Smallest subsequence having GCD equal to GCD of given array

Given an array arr[] of size N, the task is to find the smallest subsequence of the given array whose GCD of the subsequence is equal to the GCD of the given array. If more than one such subsequence exists, then print anyone of them.

Examples:

Input: arr[] = {4, 6, 12}
Output: 4 6
Explanation: Smallest subsequence having gcd equal to gcd of the given array(= 2) is {4, 6}. Therefore, the required output is {4, 6}

Input: arr[] = {6, 12, 18, 24}
Output: 6

 

Naive Approach: The simplest approach to solve this problem is to generate all possible subsequences of the given array and calculate GCD of each subsequence.

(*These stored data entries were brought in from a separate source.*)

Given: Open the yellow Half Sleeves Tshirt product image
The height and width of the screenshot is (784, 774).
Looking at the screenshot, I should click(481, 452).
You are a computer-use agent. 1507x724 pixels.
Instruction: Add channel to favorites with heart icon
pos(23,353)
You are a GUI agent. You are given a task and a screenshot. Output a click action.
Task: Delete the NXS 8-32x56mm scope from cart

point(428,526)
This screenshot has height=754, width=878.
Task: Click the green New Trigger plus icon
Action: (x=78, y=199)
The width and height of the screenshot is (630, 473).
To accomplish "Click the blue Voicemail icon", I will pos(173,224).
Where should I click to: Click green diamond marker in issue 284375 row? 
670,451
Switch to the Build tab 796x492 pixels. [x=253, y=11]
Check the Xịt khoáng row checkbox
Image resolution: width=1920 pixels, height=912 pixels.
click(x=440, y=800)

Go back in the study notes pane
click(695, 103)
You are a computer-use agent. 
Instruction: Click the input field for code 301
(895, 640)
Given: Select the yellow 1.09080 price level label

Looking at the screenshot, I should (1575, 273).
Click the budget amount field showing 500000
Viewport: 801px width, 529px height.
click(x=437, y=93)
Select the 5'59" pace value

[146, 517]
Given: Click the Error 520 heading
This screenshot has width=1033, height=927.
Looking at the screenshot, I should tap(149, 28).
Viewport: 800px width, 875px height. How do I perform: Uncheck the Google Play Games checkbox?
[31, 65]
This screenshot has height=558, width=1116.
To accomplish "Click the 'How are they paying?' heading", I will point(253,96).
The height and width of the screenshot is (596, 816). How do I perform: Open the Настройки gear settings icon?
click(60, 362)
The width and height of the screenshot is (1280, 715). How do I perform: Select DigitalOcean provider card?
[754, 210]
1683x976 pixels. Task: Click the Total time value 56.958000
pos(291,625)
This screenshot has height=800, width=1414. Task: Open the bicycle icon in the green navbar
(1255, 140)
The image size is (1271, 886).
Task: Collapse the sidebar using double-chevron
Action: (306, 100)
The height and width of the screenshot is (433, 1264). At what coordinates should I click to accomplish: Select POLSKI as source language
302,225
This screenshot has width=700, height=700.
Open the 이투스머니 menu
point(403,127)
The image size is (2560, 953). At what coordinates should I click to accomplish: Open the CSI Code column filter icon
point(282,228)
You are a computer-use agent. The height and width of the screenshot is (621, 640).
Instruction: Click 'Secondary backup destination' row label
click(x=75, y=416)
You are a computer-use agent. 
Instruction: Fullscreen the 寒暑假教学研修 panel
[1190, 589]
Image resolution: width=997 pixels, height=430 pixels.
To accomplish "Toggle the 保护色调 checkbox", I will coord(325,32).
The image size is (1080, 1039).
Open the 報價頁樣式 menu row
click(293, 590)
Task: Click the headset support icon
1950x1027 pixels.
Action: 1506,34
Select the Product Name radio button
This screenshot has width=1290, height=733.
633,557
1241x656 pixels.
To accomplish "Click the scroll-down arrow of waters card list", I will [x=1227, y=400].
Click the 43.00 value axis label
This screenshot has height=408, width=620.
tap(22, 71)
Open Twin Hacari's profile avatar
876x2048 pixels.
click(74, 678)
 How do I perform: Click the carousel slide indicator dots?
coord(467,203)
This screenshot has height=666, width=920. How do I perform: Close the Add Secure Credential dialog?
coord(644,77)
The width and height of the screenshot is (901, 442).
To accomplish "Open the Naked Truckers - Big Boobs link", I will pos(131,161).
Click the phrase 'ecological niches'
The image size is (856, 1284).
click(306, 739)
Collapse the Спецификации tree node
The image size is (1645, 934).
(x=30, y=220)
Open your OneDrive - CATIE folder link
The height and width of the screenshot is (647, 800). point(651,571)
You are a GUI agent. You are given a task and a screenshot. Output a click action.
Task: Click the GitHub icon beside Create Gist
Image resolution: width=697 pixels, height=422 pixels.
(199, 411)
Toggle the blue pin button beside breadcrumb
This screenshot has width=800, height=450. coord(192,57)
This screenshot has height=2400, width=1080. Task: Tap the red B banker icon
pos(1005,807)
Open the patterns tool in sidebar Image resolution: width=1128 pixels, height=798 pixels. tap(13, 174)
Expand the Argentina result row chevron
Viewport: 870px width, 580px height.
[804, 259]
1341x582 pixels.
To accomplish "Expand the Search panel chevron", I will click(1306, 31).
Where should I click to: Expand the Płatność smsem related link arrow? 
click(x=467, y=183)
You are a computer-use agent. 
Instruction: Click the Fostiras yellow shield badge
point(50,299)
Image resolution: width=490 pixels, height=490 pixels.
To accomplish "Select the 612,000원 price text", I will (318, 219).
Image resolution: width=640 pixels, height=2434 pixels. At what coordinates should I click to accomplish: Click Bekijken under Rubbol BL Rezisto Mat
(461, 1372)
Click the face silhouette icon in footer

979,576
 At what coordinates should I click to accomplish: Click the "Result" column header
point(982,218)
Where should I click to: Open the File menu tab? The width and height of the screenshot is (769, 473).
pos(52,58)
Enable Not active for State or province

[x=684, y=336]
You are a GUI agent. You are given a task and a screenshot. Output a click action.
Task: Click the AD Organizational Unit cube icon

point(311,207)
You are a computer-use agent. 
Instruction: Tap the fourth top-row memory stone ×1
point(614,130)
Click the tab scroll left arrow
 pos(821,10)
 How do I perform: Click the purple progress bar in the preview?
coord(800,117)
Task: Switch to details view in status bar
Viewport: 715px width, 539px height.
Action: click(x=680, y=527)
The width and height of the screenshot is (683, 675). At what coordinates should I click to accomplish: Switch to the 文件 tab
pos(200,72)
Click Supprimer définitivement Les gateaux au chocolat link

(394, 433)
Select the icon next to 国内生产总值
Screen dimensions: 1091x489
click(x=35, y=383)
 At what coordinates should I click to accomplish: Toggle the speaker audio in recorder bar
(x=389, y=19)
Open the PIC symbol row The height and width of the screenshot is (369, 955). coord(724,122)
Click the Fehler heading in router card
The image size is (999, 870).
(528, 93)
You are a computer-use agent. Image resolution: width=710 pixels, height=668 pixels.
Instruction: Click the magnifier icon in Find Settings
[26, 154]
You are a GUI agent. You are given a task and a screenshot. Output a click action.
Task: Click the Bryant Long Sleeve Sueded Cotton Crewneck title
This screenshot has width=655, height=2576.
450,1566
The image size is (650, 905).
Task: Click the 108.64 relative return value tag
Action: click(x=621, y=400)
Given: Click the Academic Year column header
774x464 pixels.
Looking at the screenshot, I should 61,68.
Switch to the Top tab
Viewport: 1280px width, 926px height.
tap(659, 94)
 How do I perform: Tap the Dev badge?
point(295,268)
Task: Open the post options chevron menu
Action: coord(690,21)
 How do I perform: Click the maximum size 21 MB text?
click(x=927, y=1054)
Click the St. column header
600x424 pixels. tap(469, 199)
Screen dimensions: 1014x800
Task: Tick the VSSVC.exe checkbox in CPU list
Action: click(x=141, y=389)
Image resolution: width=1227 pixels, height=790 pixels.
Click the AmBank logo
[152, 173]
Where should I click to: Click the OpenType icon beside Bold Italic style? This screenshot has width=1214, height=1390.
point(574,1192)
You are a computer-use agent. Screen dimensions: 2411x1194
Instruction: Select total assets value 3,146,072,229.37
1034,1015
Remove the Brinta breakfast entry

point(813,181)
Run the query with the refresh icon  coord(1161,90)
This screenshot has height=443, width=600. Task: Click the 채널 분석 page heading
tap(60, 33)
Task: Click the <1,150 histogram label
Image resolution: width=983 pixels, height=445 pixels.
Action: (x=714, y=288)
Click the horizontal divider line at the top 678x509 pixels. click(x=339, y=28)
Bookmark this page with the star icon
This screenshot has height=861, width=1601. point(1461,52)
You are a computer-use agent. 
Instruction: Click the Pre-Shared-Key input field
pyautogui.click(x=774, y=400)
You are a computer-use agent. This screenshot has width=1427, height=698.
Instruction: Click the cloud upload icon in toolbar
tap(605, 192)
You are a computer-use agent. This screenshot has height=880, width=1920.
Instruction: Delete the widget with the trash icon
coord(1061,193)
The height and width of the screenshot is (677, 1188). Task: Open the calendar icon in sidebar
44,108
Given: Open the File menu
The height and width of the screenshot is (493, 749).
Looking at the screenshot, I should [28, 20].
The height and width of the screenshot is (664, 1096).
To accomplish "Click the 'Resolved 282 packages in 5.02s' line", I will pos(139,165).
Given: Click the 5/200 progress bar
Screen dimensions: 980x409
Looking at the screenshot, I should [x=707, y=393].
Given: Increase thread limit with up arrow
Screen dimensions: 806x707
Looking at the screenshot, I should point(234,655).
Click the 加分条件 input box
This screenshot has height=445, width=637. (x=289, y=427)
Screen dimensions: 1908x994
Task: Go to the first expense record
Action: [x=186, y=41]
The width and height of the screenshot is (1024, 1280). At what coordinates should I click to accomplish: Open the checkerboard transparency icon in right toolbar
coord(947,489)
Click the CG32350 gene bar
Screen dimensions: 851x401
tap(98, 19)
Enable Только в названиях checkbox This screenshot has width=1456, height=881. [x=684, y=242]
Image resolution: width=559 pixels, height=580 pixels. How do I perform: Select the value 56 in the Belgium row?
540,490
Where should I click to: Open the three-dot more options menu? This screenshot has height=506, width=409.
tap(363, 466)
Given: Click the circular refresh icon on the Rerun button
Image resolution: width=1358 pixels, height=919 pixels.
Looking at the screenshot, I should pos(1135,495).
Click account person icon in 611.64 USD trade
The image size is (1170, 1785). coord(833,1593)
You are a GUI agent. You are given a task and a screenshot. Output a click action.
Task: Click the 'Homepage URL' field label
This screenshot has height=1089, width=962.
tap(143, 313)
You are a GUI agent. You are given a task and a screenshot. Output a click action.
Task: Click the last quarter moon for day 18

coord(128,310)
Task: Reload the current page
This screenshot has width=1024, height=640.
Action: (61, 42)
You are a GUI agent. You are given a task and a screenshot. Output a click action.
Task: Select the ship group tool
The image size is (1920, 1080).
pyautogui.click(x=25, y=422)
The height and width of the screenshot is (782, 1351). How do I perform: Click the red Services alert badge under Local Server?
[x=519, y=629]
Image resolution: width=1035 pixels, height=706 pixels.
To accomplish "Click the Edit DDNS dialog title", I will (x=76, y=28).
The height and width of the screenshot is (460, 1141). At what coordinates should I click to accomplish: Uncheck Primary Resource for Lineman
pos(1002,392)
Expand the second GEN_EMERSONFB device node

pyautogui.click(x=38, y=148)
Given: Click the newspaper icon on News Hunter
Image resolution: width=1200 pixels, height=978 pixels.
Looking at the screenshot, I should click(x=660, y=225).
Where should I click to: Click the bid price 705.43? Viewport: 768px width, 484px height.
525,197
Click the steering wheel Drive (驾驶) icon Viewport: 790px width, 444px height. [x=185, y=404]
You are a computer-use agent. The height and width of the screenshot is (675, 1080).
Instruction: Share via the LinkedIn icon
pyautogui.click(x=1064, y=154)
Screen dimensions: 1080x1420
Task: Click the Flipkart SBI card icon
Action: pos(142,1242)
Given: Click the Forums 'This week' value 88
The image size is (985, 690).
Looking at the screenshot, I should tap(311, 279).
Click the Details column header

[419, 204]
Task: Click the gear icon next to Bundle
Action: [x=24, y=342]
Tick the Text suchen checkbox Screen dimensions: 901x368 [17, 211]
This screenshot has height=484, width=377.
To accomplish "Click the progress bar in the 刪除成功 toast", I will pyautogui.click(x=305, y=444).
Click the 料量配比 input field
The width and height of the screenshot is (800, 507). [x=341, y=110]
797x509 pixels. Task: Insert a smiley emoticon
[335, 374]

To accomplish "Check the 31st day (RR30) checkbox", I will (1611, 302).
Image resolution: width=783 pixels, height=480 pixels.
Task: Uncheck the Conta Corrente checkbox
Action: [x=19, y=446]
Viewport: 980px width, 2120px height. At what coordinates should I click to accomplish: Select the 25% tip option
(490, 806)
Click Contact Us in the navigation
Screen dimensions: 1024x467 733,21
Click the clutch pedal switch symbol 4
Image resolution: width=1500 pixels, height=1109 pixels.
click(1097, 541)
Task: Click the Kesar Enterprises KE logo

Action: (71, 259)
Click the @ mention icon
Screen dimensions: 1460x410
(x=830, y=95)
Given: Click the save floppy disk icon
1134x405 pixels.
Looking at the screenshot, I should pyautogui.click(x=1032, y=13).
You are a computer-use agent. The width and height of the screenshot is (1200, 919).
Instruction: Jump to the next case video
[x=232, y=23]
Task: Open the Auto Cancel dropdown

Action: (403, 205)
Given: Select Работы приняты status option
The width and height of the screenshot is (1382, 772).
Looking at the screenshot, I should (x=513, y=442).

Print the smallest subsequence having gcd equal to gcd of the given array. 



Time Complexity: O(2N * N * log X), where X is the maximum element of the given array.
Auxiliary Space: O(1)

Efficient Approach: To optimize the above approach the idea is based on the following observations:

Length of the smallest subsequence having gcd equal to gcd of the given array must be either 1 or 2.

Consider, gcd of the given array is Y.

If arr[idx] = Y, then length of the smallest subsequence must be 1 for some value of idx.

Otherwise, length of the smallest subsequence must be 2.

Proof using Contradiction method:
If gcd of all possible pairs of the given array is greater than Y, then gcd of the given array must be greater than Y, which is not possible.
Therefore, at least one pair exists in the given array whose gcd is equal to Y.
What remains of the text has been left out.